Document:
++++++
Le roman-témoignage de Cendrine est d’une importance capitale pour comprendre les mécanismes de masochisation, parce que le sadisme qui s’exprime dans les relations SM ne se limite pas à la sexualité, il organise une conception du monde et des individus, le sadique façonne le masochiste.

« On sent bien qu’ils ont l’habitude, ils torturent sans aucun état d’âme. Je reste digne. Du coin de l’œil, j’observe Lionel. Je le sens surpris et très fier de moi. En fait, ils sont tous les trois impressionnés par mon endurance, à croire que j’ai fait ça toute ma vie. »

Selon les règles BDSM, chacun des partenaires définit un mot ou un geste de sécurité (safeword) connu de l’autre, mais ce qu’exprime Cendrine est bien la crainte de décevoir, de ne pas être à la hauteur, de perdre son statut de reine masochiste, l’emploi du safeword serait un témoignage de faiblesse, d’échec. L’inlassable répétition des violences verbales et physiques réduit une subjectivité à un substantif « la masochiste », et fige l’individu dans un rôle. Le mécanisme de masochisation est parfaitement décrit dans le roman.

« Tout le monde me croit masochiste et je ne suis pas loin de donner raison à l’opinion publique. Quand vous intégrez une secte, vous subissez un lavage de cerveau. Il en va de même avec ce milieu. »

Le BDSM expose la haine pour le corps des femmes, pour les corps féminins, pour les faibles, les victimes, les soumis. Sa violence – réelle et symbolique – ne saurait être réduite à des actes sans conséquences pour les deux parties. Ce qui se passe dans le donjon ne reste pas dans le donjon, chaque individu garde ces actes en lui, sur son corps marqué ou marquant. Certains diront que le but du BDSM est d’aider les participants à s’autoriser l’excès pour vivre des comportements érotiques plus intenses.

« […] toute cette logistique est censée déboucher sur des vécus extra-ordinaires, confinant au sacré selon certains témoignages et courants minoritaires. La culture BDSM affirme que les soumis et masos se plongent dans un état non ordinaire dit du « subspace » (espace de la soumission). Il serait proche de l’extase, entre lâcher prise, perte de conscience et détente, du fait de l’absence de responsabilité, de la sur- ou sous-stimulation et des endorphines suscitées par la douleur. Les dominants et sadiques seraient eux plus du côté de la transe, c’est-à-dire de l’expérience optimale, entre hyper-vigilance, responsabilité, initiative et manipulation, dans un état parfois appelé « domspace » (espace de la domination). Et, même emportés par des ivresses respectives bien distinctes, les partenaires se disent encore unis par une certaine exigence d’empathie mutuelle, ainsi que par le contrat intime qui les associe1. »

On retrouve ici le fantasme du don de soi comme acte suprême de transcendance du moi. Offrir son corps, consentir à ce qu’il soit ravagé, exploité et possédé. Ce corps offert est le corps de la femme attaché au bûcher, le corps efféminé du Christ cloué sur la croix, tout corps pénétré, fouetté, dépecé est de l’ordre du féminin et tout corps battant, brûlant, clouant, est celui du Grand Mâle Ithyphallique.
++++++
Consignes:
1. Recopiez dans le document tout le passage qui va de « Le BDSM expose » jusqu'à « érotiques plus intenses. ».
2. Traduisez en anglais cette phrase du document : « Le mécanisme de masochisation est parfaitement décrit dans le roman. »
3. Répondez brièvement à ces questions sur le document.
(a) Selon les règles BDSM, que définit chacun des partenaires ?
(b) D'après le document, qu'est-ce qui ne reste pas dans le donjon ?
(c) Selon la culture BDSM, comment s'appelle l'état dans lequel se plongent les soumis et masos ?

Données fournies:
++++++
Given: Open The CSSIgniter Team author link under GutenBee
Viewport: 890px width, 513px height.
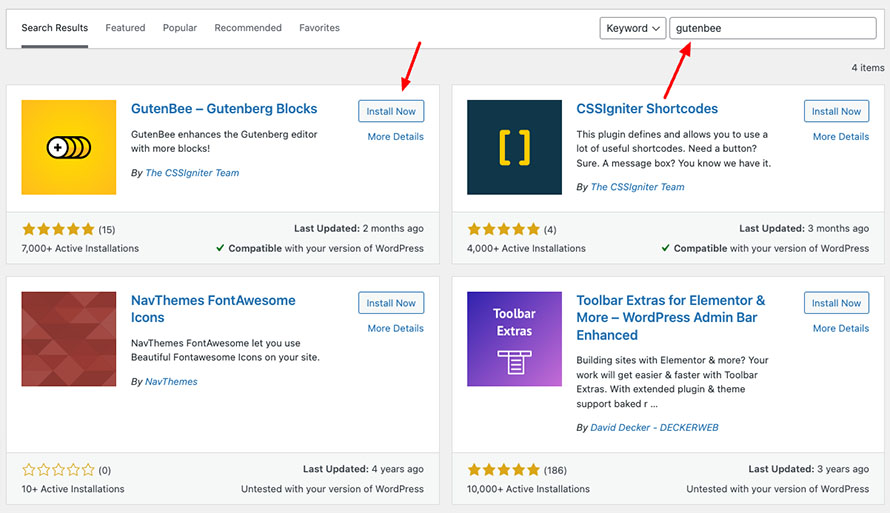Looking at the screenshot, I should coord(192,173).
++++++
Corrigés:
1.
Le BDSM expose la haine pour le corps des femmes, pour les corps féminins, pour les faibles, les victimes, les soumis. Sa violence – réelle et symbolique – ne saurait être réduite à des actes sans conséquences pour les deux parties. Ce qui se passe dans le donjon ne reste pas dans le donjon, chaque individu garde ces actes en lui, sur son corps marqué ou marquant. Certains diront que le but du BDSM est d’aider les participants à s’autoriser l’excès pour vivre des comportements érotiques plus intenses.

2. The mechanism of masochization is perfectly described in the novel.

3.
(a) Un mot ou un geste de sécurité (safeword) connu de l'autre.
(b) Ce qui se passe dans le donjon.
(c) Le « subspace » (espace de la soumission).